Wi-Fi – Circles Are Bad

Let’s start with the classic design guideline, the trope that you need overlapping circles. “Make sure they overlap 20%, that’s a proper design.” At least that’s what they say.

The queuestion is, how do you achieve that? How do you know you have the percentage overlap that you need? Ok, maybe we account for dB loss? Well then how do you properly calculate that loss? That’s easy, find a document that gives you the loss over the distance you need, correlate the two. Call it a day! Well…

Let’s take a look at the design guide by Cisco.

Source : Mobility Design Guide 8.1

Great! So I’ve got my answer! Overlapping channels, with a 19dB separation. That shouldn’t be too hard. Right? Right?!?

Well let’s see here, let me put this AP down right here in the hallway.

That’s odd. It’s not a circle. It’s like the hallway reflected the signal down the hall instead of letting it spread evenly.

This is why your wifi isn’t performing as expected. A long enough hallway will require you to place multiple APs in it to get the coverage you need. The instant you have co-channel interference you just reduced your AP count from 2 to 1.

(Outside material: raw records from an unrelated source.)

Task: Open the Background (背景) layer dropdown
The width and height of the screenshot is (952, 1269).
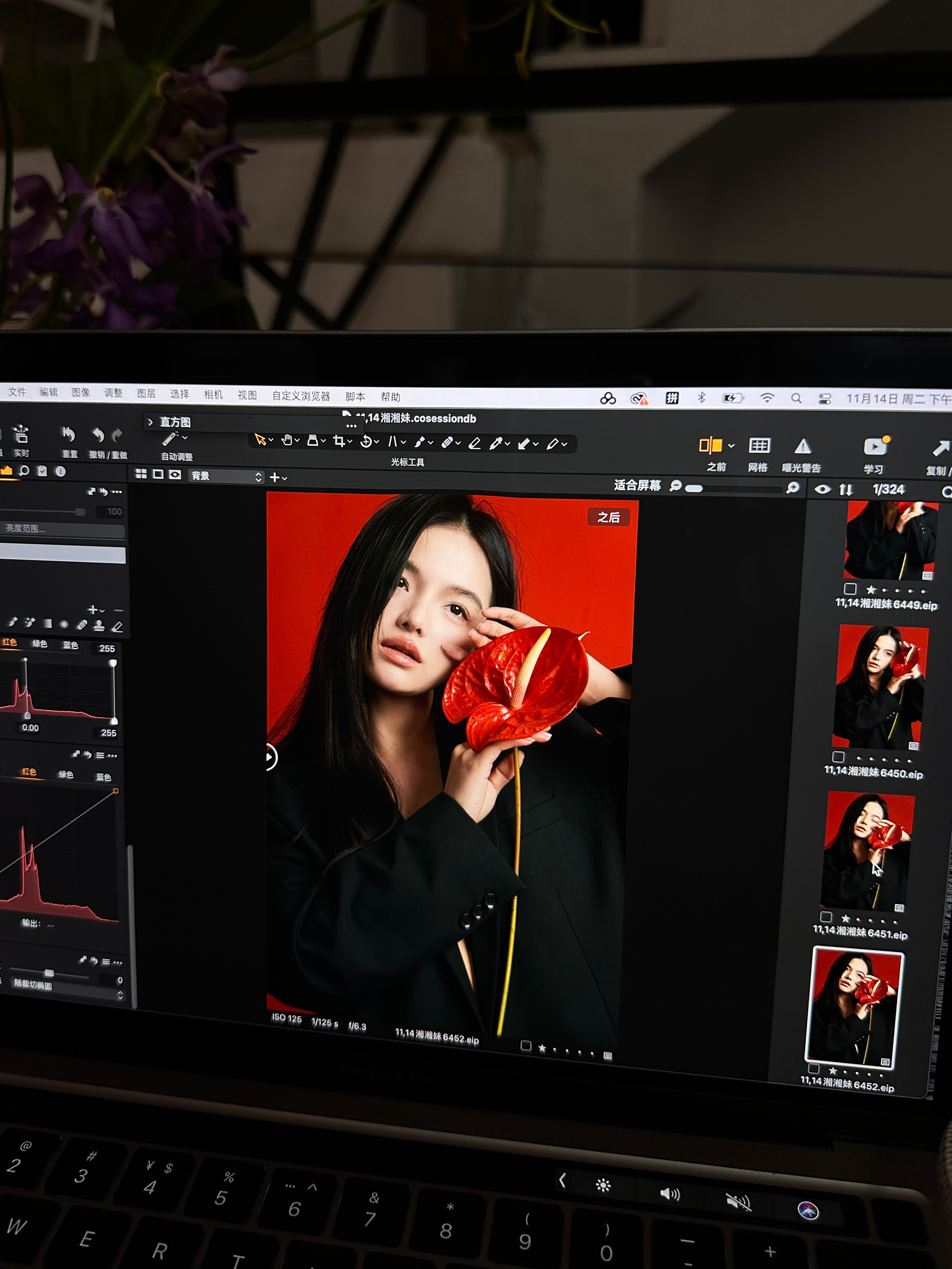Action: [226, 476]
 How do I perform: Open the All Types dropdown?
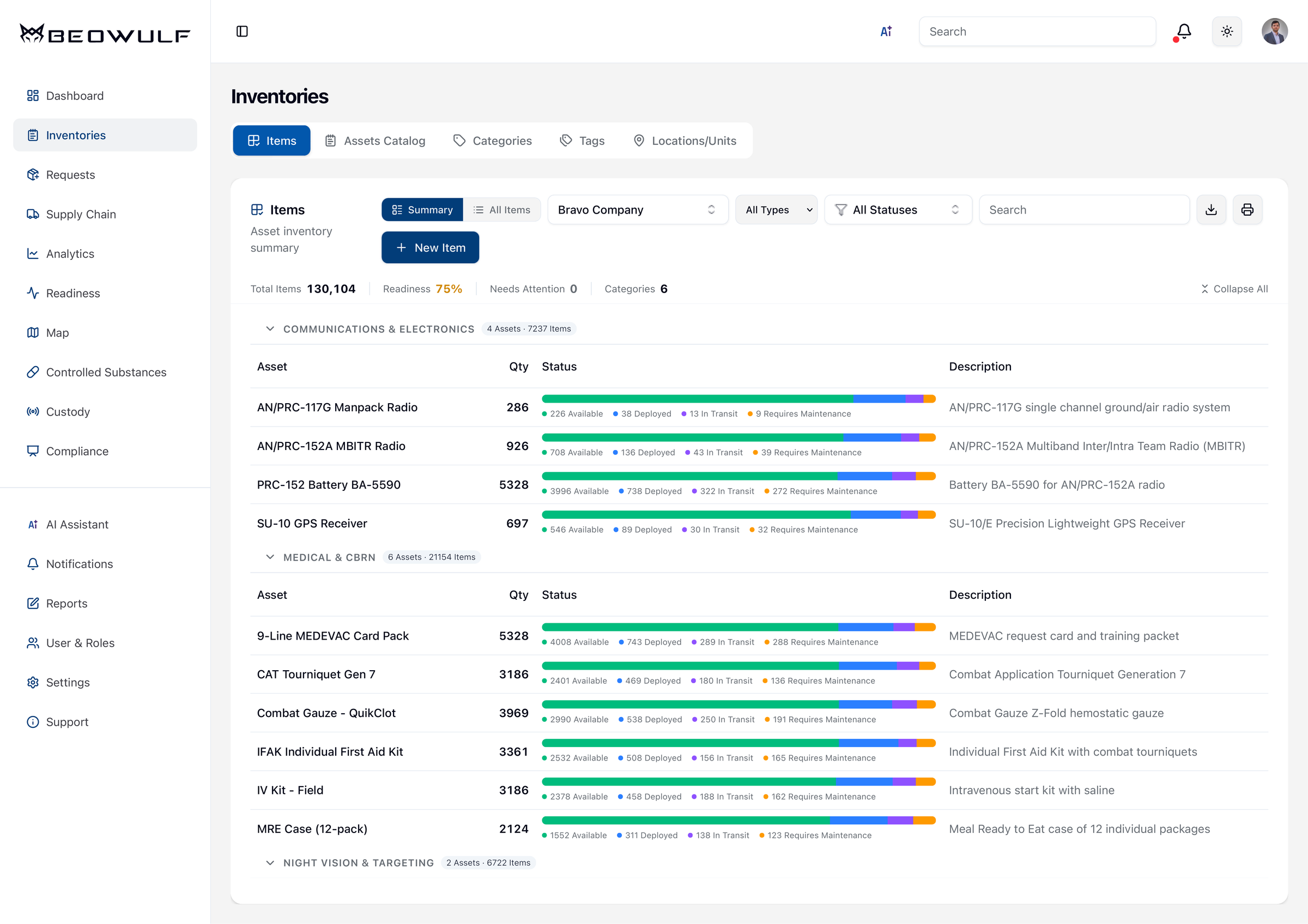click(x=776, y=210)

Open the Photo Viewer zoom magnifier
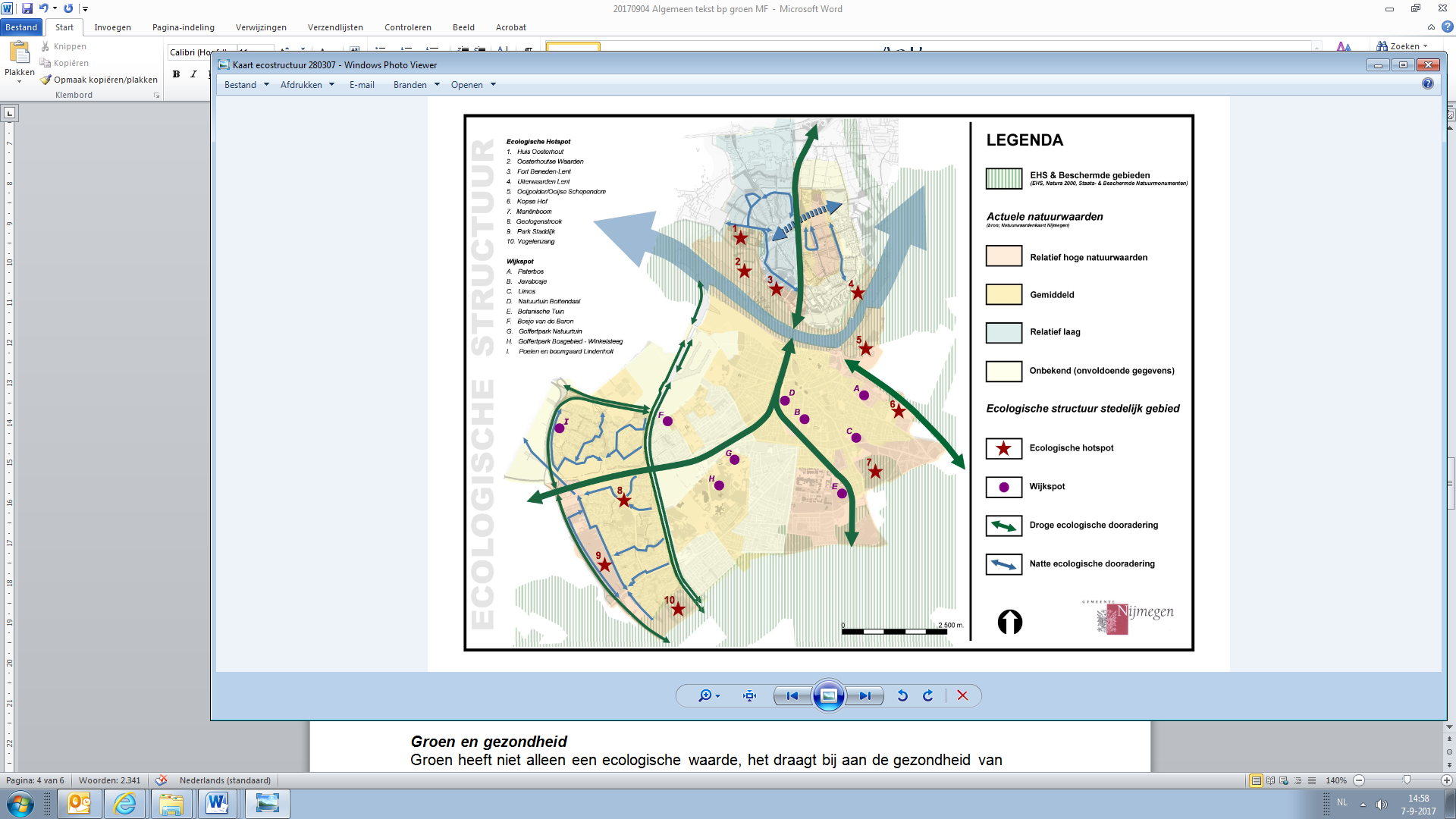click(705, 695)
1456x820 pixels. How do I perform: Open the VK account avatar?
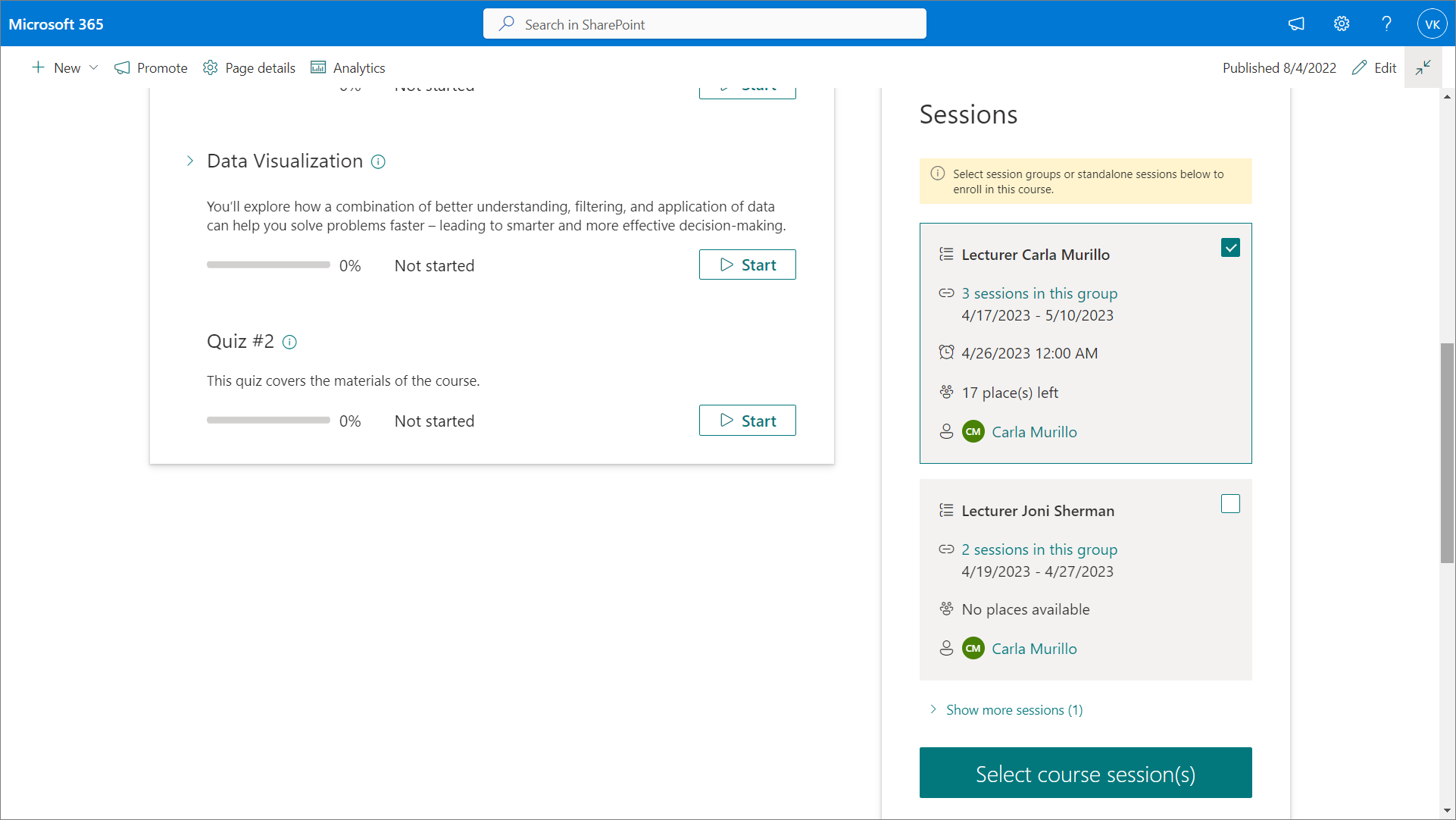pos(1432,24)
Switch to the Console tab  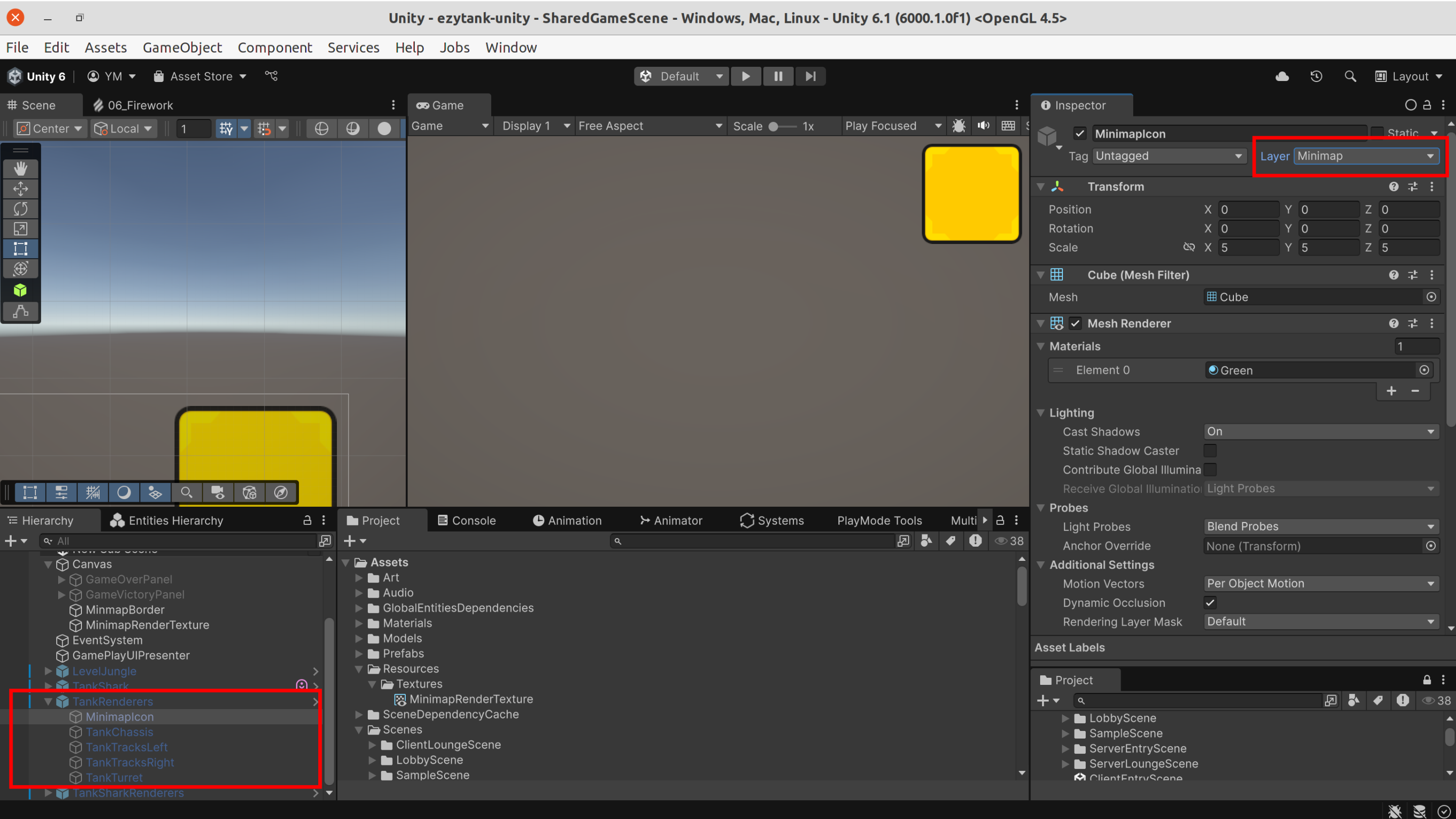tap(474, 520)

How do we solve for this, so the circles actually behave more like circles? You place the AP in rooms.

This allows your design to reduce the chance of co-channel interference. And allows for you to account for the amount of overlap you need. But look carefully, we still don’t have circles. It’s very critical to find out the dB loss your walls will create, this circle won’t look the same in a different office.